--- TEXT BLOCK ---

This is a pretty awkwardly designed question. From Statement 1 we know:

w/x = (1/z) + (1/x)
w = (x/z) + 1

Now we know from the stem that w > x, or, since w and x are integers, that w > x + 1. Substituting in the expression we just found for w, we have that

(x/z) + 1 > x + 1
x/z > x

If z is an integer, this could only be true if z = 1 (if z is bigger than 1, clearly the left side of the inequality above will be smaller than the right side). So we know that z=1, and plugging that into our expression for w, we know that

w = (x/z) + 1
w = x + 1

So w is 1 greater than x, and w and x are therefore consecutive integers. The Greatest Common Divisor of any two consecutive positive integers is *always* equal to 1. Since y cannot be equal to 1 (since y > x > 0, and x and y are integers, the smallest possible value of y is 2), y cannot be a common divisor of x and w. So Statement 1 is sufficient.

From Statement 2 we can factor out a w:

w^2-wy-2w=0
w(w - y - 2) = 0

For this product to be 0, one of the factors on the left side must be 0. We know that w is not zero, so w - y - 2 must be zero:

w - y - 2 = 0
w = y + 2

But if w > x > y, and each of these quantities are integers, then if w is exactly 2 greater than y, it must be that w, x and y are three consecutive integers. So again we know that w and x are consecutive integers, and just as we saw in Statement 1, it is impossible for y to be a common divisor of both.

--- PROVIDED RECORDS ---

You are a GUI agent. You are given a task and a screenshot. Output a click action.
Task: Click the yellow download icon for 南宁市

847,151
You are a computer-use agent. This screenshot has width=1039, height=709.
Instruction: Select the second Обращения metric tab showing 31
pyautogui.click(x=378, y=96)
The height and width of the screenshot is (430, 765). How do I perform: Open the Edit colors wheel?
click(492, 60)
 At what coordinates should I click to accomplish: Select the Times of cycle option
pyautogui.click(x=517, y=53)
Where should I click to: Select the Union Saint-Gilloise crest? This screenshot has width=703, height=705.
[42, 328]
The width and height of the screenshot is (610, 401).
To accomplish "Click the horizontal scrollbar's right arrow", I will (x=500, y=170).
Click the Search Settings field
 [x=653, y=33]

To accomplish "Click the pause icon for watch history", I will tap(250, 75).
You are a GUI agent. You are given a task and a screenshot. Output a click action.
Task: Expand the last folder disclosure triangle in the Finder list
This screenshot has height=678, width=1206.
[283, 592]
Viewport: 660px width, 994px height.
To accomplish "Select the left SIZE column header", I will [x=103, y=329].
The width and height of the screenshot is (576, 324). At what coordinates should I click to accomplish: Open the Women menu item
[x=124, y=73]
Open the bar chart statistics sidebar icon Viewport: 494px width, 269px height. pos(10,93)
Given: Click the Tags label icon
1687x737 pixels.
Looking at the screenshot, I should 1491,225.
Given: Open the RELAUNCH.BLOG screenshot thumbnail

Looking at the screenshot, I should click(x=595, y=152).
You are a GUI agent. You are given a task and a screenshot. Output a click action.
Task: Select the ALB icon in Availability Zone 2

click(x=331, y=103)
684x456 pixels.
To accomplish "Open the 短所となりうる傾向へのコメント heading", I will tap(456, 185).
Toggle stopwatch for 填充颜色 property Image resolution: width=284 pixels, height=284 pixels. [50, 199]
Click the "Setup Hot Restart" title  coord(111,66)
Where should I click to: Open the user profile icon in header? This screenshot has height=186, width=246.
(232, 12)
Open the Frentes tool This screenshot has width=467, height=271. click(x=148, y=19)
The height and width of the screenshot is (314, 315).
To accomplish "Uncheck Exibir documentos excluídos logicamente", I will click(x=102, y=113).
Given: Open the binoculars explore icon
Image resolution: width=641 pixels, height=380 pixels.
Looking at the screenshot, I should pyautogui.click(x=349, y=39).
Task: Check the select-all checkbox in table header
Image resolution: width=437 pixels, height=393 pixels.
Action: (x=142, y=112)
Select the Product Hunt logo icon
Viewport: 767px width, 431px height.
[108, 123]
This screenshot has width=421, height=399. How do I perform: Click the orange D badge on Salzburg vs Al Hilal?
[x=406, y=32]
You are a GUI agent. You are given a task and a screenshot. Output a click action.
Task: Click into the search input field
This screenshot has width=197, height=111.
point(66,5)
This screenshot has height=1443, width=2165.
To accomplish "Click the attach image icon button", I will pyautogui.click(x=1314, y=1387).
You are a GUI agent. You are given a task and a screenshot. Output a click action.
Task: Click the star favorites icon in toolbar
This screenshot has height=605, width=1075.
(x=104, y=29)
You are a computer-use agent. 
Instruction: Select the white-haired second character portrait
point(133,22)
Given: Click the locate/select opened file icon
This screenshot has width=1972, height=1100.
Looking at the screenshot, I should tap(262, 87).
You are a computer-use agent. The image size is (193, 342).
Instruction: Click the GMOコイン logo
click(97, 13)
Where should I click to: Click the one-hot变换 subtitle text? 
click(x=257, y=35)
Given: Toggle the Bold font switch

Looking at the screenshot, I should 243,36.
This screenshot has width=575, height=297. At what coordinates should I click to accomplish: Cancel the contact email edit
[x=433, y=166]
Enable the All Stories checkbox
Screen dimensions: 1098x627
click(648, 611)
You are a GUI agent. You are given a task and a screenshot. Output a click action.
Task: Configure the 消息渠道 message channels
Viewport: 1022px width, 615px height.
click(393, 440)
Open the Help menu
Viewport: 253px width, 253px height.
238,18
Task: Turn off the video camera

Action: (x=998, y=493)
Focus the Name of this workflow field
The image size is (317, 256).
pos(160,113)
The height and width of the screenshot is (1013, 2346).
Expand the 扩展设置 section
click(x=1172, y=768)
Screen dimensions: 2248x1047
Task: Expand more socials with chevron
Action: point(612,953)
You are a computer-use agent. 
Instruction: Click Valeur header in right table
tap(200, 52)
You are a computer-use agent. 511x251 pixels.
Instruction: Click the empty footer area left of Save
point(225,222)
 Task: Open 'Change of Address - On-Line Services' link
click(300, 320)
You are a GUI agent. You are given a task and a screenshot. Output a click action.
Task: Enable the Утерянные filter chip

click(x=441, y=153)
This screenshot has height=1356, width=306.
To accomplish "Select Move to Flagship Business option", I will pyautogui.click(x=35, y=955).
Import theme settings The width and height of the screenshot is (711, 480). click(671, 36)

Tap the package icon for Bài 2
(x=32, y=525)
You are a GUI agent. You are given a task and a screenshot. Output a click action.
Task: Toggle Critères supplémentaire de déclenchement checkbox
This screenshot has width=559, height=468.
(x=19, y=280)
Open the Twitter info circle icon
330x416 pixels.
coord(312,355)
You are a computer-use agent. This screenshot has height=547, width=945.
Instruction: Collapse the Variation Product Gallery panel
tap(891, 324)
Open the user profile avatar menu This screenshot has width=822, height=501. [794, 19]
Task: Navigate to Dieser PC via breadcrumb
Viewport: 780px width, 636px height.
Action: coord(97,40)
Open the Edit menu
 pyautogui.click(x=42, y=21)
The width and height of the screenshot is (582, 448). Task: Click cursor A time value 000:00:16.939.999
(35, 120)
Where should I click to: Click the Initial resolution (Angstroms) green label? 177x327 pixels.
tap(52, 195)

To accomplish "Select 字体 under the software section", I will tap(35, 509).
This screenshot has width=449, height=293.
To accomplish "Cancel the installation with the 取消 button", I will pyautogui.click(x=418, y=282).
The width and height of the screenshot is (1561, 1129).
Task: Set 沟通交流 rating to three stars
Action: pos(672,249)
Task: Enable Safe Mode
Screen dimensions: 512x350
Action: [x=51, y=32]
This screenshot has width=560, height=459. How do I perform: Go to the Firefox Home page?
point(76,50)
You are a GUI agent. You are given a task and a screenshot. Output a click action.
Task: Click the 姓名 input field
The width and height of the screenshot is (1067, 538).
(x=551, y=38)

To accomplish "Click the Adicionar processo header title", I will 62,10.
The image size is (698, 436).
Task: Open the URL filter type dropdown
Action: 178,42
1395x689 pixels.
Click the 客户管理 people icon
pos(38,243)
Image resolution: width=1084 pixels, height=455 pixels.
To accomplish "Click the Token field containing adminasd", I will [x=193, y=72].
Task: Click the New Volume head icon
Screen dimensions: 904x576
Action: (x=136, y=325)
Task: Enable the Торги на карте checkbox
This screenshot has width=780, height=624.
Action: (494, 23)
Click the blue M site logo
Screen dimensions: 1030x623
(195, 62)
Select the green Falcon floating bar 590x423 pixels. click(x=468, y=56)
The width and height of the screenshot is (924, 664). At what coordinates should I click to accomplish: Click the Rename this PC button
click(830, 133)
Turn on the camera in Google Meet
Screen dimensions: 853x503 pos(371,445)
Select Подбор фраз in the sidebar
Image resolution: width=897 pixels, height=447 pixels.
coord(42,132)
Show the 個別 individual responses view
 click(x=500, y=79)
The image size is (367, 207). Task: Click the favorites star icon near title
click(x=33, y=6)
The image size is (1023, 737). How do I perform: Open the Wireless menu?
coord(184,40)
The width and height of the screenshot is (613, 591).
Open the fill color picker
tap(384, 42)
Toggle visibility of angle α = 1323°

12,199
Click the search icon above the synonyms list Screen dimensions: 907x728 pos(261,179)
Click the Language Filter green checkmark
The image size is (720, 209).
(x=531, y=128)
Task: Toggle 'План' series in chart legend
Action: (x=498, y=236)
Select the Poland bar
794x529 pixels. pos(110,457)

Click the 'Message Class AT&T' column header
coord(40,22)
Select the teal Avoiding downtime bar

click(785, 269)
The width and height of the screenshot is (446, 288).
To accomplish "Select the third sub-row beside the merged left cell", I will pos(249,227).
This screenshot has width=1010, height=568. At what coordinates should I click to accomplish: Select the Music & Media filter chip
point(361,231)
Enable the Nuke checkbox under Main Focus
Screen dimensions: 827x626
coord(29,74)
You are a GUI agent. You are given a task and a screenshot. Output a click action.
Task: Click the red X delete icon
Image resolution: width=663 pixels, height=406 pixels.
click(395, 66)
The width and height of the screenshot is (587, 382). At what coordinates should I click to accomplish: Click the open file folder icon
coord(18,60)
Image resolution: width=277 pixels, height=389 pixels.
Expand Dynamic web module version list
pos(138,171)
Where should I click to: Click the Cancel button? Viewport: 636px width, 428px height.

---

AIM OF THE TASK -
In the solution above, list every equation that appears on its own line after the sentence "From Statement 2 we can factor out a w:".

EXERCISE RESULT -
w^2-wy-2w=0
w(w - y - 2) = 0
w - y - 2 = 0
w = y + 2